Si recarono alla stazione assai presto, all’alba. Gli inquilini della casa a quell’ora non erano alzati. Ma la Zevorotkin, che capeggiava sempre tutte le sortite collettive, fece il giro delle abitazioni, bussando alle porte e gridando: «Sveglia, compagni! A salutare! Su, svelti! Gli ex Garumekov41 se ne vanno.»
Uscirono tutti a salutare nel vestibolo e sul pianerottolo della scala di servizio (l’ingresso padronale restava ora inchiodato tutto l’anno), disponendosi ad anfiteatro come se dovessero farsi fotografare in gruppo.
Sbadigliavano e arcuavano le spalle perché i logori paltoncini sotto cui rabbrividivano non scivolassero di dosso, e battevano infreddoliti i piedi nudi, infilati alla svelta nei larghi stivali di feltro.
Markèl, che aveva già trovato modo di tracannare qualcosa di micidiale anche in quell’epoca senza alcool, si abbatté come falciato sulla ringhiera della scala, a rischio di farla crollare.
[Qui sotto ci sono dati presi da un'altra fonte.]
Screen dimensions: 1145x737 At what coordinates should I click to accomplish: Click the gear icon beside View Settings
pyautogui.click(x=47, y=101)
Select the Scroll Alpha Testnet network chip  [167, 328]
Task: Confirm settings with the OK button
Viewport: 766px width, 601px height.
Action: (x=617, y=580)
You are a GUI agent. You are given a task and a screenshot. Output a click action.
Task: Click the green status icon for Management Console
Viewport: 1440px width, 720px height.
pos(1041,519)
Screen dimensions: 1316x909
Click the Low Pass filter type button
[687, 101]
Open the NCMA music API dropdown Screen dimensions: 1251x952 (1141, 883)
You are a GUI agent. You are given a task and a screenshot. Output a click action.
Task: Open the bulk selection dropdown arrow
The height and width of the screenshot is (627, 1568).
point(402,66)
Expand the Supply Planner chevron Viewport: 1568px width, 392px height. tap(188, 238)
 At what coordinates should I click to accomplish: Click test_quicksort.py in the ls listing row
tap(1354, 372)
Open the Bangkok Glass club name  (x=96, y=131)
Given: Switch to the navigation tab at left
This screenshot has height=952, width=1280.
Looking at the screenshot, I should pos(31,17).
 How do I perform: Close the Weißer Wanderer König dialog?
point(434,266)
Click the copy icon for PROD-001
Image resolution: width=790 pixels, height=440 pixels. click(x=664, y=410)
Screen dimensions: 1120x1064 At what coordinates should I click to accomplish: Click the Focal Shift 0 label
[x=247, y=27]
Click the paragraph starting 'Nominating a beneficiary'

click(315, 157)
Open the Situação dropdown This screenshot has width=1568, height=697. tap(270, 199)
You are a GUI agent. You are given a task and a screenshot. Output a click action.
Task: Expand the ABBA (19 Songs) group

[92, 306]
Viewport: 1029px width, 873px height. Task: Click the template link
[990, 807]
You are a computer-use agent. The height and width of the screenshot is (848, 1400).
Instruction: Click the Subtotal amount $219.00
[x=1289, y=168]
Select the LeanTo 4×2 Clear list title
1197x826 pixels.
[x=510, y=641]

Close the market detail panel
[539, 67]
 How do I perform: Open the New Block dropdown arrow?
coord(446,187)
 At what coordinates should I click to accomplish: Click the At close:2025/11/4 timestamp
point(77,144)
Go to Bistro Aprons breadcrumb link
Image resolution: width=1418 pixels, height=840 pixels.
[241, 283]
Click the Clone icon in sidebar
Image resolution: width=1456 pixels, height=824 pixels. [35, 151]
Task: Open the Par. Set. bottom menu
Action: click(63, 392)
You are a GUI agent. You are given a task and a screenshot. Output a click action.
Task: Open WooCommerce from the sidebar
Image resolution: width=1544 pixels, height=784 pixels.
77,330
Si offrì di portare la roba alla stazione e si offese perché rifiutavano il suo aiuto. A fatica riuscirono a liberarsene.
Fuori era ancora buio. Nell’aria senza vento la neve cadeva più fitta della vigilia. I grossi fiocchi lanuginosi scendevano pigramente e a poca distanza da terra restavano ancora esitanti se posarsi o no al suolo.
Quando dal vicolo uscirono sull’Arbàt, era già più chiaro. La nevicata velava tutta la strada d’una bianca cortina che scivolava giù agitando e impigliando nelle gambe dei passanti i suoi lembi frangiati, così da far perdere la sensazione di procedere, quasi che i piedi anziché avanzare, restassero a muoversi sempre nello stesso punto.
Per strada non c’era anima viva. I partenti del vicolo Sivcev non incontrarono nessuno. Presto però, tutto coperto di neve, come passato in pasta liquida, li raggiunse un vetturino con una rozza imbiancata allo stesso modo. Per una somma favolosa, ma che in quegli anni non valeva un soldo, li fece salire tutti con la roba in carrozza. Solo Jurij Andrèevich preferì raggiungere a piedi la stazione, libero da pesi e bagagli.